Esta hortaliza además de saludable, es muy versátil en cocina. Se prepara hervida, al vapor, rebozada, en guisos, al horno, a la plancha e incluso a la parrilla. Su sabor delicado y suavemente amargo, y su peculiar textura lo convierten en una de las verduras más preciadas en la cocina.

Su origen y procedencia 

Las alcachofas, pertenecientes a la familia de las Asteráceas, proceden del norte de África.

Su origen se remonta a la época de los romanos y griegos, quienes la utilizaban como planta medicinal. Y fue durante la Edad Media cuando se fue introduciendo en Italia y en España.

Cómo aprovecharla en la cocina

Esta hortaliza de hoja amarga libera inulina cuando la hervimos, consiguiendo que se convierta en un alimento de sabor dulce.

Aunque la parte preferida es sin duda el receptáculo, conocido como corazón de la alcachofa, las brácteas interiores, también denominadas hojas de la alcachofa son las muy tiernas y carnosas, mientras que las exteriores son más fibrosas y rígidas. Se dice que de la alcachofa sólo se aprovecha una pequeña parte, pero lo cierto es que también se puede consumir el tallo así como las hojas exteriores. Y para ello te contamos los siguientes trucos:

  • El tallo: para aprovechar el interior de esta parte de la alcachofa cortamos el tallo y posteriormente lo pelamos.
  • La parte central de la alcachofa: el corazón de esta verdura, con un sabor intenso e inconfundible. Es importante saber prepararla para cocinarla, aquí puedes encontrar un vídeo sobre cómo cortarla de forma muy sencilla.
  • Las hojas exteriores: Aunque esta parte de la alcachofa se suele desechar, las hojas sobrantes son el acompañante ideal para utilizarlo en recetas tan deliciosas como caldos de verduras, infusiones y cremas.

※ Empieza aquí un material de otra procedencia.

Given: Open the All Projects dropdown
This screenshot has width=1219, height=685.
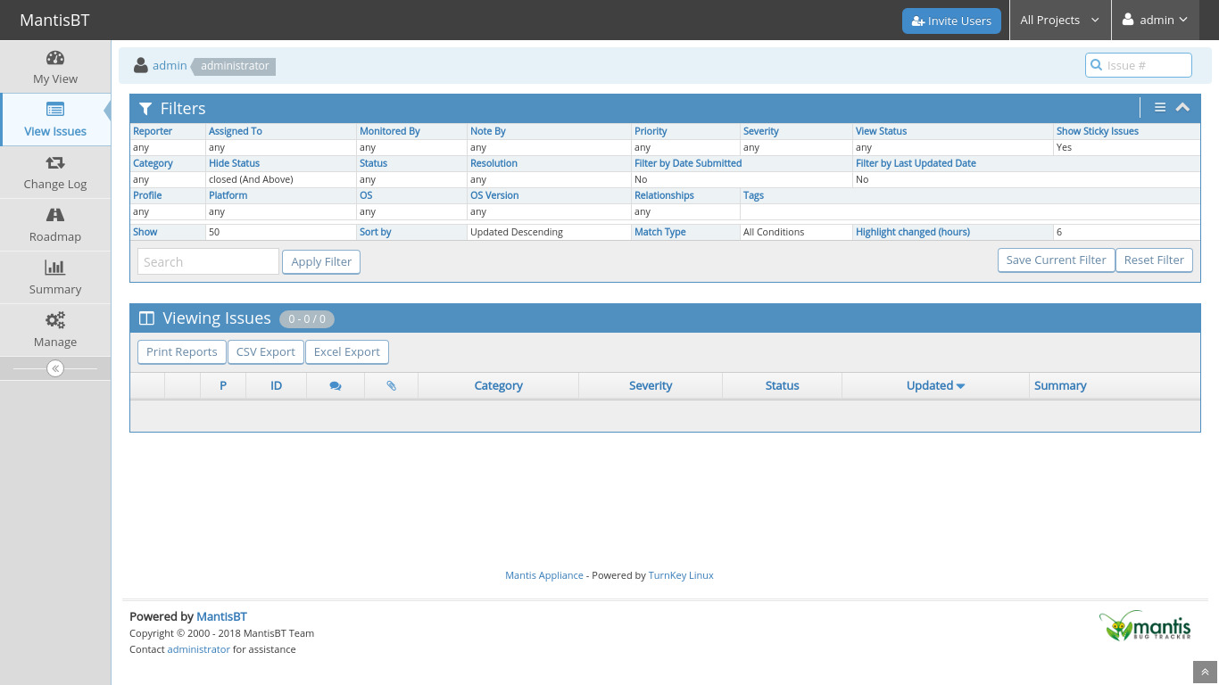Looking at the screenshot, I should (x=1059, y=20).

Recuerda que para evitar que se oxide rápidamente, deposita tus piezas de alcachofa cortadas en un cuenco con agua e incluye perejil o un chorrito de zumo de limón.

Cómo conservar las alcachofas

Si no vamos a consumir las alcachofas en el momento, es importante conservarlas bien para garantizar su buen estado y asegurarnos que su duración sea mayor.

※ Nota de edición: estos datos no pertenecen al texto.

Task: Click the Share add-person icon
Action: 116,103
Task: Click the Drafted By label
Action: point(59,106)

  • Durante 1 semana: para que se conserven en perfecto estado, introdúcelas en una bolsa de plástico bien cerrada y deposítalas en el frigorífico, en la parte recomendada para las verduras y hortalizas.
  • Durante varios meses: utiliza el mismo proceso pero deposítalas en el congelador.
  • Si nuestras alcachofas tienen tallo: las incluimos en un jarrón con agua, al igual que con las flores, y las guardamos en el frigorífico.
  • Una vez cocidas: es recomendable consumirlas en 24 horas.